───── MATERIAL SHOWN ─────
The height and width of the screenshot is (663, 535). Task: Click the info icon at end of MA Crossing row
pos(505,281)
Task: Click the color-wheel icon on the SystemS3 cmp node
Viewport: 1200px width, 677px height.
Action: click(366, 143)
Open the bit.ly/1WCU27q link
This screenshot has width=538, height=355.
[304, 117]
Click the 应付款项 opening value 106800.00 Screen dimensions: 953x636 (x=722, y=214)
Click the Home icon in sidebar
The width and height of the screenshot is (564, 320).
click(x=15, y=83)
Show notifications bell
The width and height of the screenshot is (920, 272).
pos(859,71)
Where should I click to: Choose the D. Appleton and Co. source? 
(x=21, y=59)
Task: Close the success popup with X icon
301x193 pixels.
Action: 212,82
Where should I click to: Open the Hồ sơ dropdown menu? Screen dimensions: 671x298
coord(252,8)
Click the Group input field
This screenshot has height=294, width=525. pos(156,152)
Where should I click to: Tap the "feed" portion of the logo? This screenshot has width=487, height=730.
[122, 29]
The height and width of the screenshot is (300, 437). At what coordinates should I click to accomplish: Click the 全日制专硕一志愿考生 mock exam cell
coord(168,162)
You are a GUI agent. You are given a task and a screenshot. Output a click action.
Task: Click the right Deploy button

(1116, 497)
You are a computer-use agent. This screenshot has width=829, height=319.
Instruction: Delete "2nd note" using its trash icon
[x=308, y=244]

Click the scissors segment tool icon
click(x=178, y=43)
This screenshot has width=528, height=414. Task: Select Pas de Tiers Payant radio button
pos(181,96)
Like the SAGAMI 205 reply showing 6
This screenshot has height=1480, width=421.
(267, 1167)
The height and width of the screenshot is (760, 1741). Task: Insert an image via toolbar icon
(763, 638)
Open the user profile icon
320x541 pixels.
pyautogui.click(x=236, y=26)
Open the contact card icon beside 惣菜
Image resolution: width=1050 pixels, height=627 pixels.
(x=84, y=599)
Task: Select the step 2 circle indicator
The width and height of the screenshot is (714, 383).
─────
▶ **WHAT NEEDS TO BE DONE**
Starting from the line with "320x541 pixels.", write out every remaining line of the data above exactly, the final line included, and nothing before it.

▶ **RESPONSE**
320x541 pixels.
pyautogui.click(x=236, y=26)
Open the contact card icon beside 惣菜
Image resolution: width=1050 pixels, height=627 pixels.
(x=84, y=599)
Task: Select the step 2 circle indicator
The width and height of the screenshot is (714, 383).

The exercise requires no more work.